Whether KG is expressed as "I am not provable" or as "My Gödel number is not prim," it simply cannot be false. It must be true. For if it were false, then it would be, in fact, provable ... and its Gödel number would accordingly be prim. But if provable, KG would be asserting a lie. Such a contradiction is inadmissible to any axiomatic system, since it would be like the one rotten apple that spoils the bunch. If any false assertion could be proved, then every false assertion could likewise be proved ... and the original intent of the axiomatic system to separate truths from falsehoods would crumble into dust.

So KG is true ... but not provable. Ergo, every axiomatic system (not just PM) lacks the ability to prove not just this but an infinite number of truths about itself.

Also, every axiomatic system that is at least as powerful as PM (i.e., it can derive the laws of standard number theory) is entitled to construct an internal symbolic reference to what amounts to an "I". The formulas that contain this symbolic "I" can typically not be proven ... yet the emergent phenomenon for which the English-language shorthand symbol is "I" has to be admitted to, in some sense, be in existence. It emerges, willy-nilly, from the fact that any PM-equivalent axiomatic system contains an infinitude of well-formed formulas — provable or not — each of whose Gödel number is that of the formula as a whole, and is also (by means of a proxy reference) a part of the formula.
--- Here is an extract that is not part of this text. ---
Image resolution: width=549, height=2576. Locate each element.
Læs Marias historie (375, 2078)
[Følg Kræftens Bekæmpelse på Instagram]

Whenever that happens, the axiomatic system is entitled to tack on "(therefore I am)" to the tail end of its KG formula.


Hofstadter shows that the human brain is at some level precisely such an axiomatic system. It is a mechanical, computational machine, which is to say exactly the same thing about it. Yet, for the reason just given, it has an "I", and it is entitled to tack on "(therefore I am)" to the tail end of its KG formula and every other formula — every other thought — in which its "I" symbol necessarily appears.

Thus does each one of us possess legitimate certainty that he or she exists — never mind that none of our thoughts to this effect can be proven by rule-based derivations. If my "I" exists, it does so independently of provability.

When I imagine that "I" have on a T-shirt that says "My Gödel number is not prim" on its front and "I am unprovable (therefore I am)" on its back, what that really means is that such a T-shirt adorns my body — not my mind or soul. My "I" emerges from matter but is itself immaterial.

In my "God Is a Strange Loop" theology, I take that image and reapply it to the universe as a whole as if it were a body with a brain from which emerges an immaterial "I". The universe-as-a-body would, of course, need a "size cosmic" T-shirt, not the mere "size large" that I wear. Still, it makes sense to me to at least conjecture that God is the immaterial "I" of which the cosmic T-shirt speaks.